• Фрагмент документа
По донесению кн. Голицына, 10 февраля (с. с.) он был приглашен к Кауницу, который встретил его с бумагою в руках — то была депеша фан-Свитена из Берлина (от 5 февраля н. с.). Кауниц прочитал ее Голицыну и прибавил, что уже отправлен в Берлин курьер с ответом, где выражено фан-Свитену неодобрение за то, что он предложил вознаградить Австрию на счет Турции. Голицын удивился такому противоречию, ибо незадолго перед этим ему самому сделано было подобное же предложение; он попросил объяснения у Кауница. «Здесь противоречие только видимое, — отвечал тот, — наш двор серьезно расположен сделать некоторые приобретения на счет Порты, не оскорбляя ее открыто; от России, которая по праву завоевания уже владеет обширными турецкими областями, от России зависит удержать часть этих земель и променять другую, уступивши ее потом кому-нибудь третьему».
Оказывается, что молодой император с старым канцлером решили взять свои доли и от Польши, и от Турции, с Пруссиею вести дело об одной Польше, где доля Австрии должна быть равна долям России и Пруссии, а с Россиею вести дело еще о приобретениях от Турции; Россия, нуждаясь в мире с Турциею, согласится на все, лишь бы получить выгодный мир, лишь бы Австрия ему не препятствовала, а содействовала; наконец, этою сделкою можно будет отвлечь Россию от Пруссии и привязать к себе; дружественный тон, в каком говорили в Петербурге с Лобковичем, намеки на восстановление прежнего союза и доверие утверждали эти надежды. Император Иосиф писал брату Леопольду: «Прусский король очень ревниво смотрит на наши непосредственные связи с Россиею, и, кто знает, Порта своим неблагоразумным поведением не даст ли нам законной причины вмешаться в ее дела и будущим годом не положим ли мы в карман Белград и часть Боснии, как этим годом польские воеводства».

• Записи
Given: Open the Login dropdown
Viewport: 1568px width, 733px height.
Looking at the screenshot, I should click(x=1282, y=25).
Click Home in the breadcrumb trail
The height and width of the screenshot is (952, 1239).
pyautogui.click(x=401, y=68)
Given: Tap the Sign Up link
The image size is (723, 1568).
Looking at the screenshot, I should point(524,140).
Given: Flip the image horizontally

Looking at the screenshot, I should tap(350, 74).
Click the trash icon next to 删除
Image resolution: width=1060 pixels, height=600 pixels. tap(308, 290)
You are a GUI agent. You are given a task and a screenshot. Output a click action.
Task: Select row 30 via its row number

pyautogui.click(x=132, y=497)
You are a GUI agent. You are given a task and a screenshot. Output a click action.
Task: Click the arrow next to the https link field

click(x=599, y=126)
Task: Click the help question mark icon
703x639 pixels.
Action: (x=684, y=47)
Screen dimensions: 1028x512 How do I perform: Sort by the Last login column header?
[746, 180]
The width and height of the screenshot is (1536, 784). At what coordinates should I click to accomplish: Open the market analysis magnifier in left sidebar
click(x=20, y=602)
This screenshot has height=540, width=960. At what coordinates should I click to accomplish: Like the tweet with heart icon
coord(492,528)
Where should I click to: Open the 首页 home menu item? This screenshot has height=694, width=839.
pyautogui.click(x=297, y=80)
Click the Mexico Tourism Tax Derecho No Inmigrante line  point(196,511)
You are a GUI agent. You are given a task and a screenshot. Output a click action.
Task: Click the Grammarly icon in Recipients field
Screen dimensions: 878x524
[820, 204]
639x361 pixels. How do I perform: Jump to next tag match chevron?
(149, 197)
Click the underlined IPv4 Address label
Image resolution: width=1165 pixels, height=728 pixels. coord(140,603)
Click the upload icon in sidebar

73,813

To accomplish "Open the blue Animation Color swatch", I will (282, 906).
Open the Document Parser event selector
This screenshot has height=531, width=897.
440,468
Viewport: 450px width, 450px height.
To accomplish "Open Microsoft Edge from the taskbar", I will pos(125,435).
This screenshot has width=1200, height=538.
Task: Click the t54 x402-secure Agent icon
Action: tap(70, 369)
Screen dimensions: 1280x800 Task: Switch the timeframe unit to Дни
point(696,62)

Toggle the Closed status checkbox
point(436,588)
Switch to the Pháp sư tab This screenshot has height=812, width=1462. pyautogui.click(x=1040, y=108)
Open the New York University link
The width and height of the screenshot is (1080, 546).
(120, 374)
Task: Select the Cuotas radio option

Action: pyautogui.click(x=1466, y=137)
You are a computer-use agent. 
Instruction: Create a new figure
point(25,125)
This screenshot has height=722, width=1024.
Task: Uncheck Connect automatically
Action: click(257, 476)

• Короткое задание 1
За что, согласно фрагменту документа, в отправленном в Берлин ответе фан-Свитену выразили неодобрение?
• Короткое задание 2
Назовите всех людей, которые во фрагменте документа упомянуты по имени или фамилии.

• Письменный ответ 1
За то, что он предложил вознаградить Австрию на счет Турции.

• Письменный ответ 2
Голицын, Кауниц, фан-Свитен, Лобкович, Иосиф, Леопольд.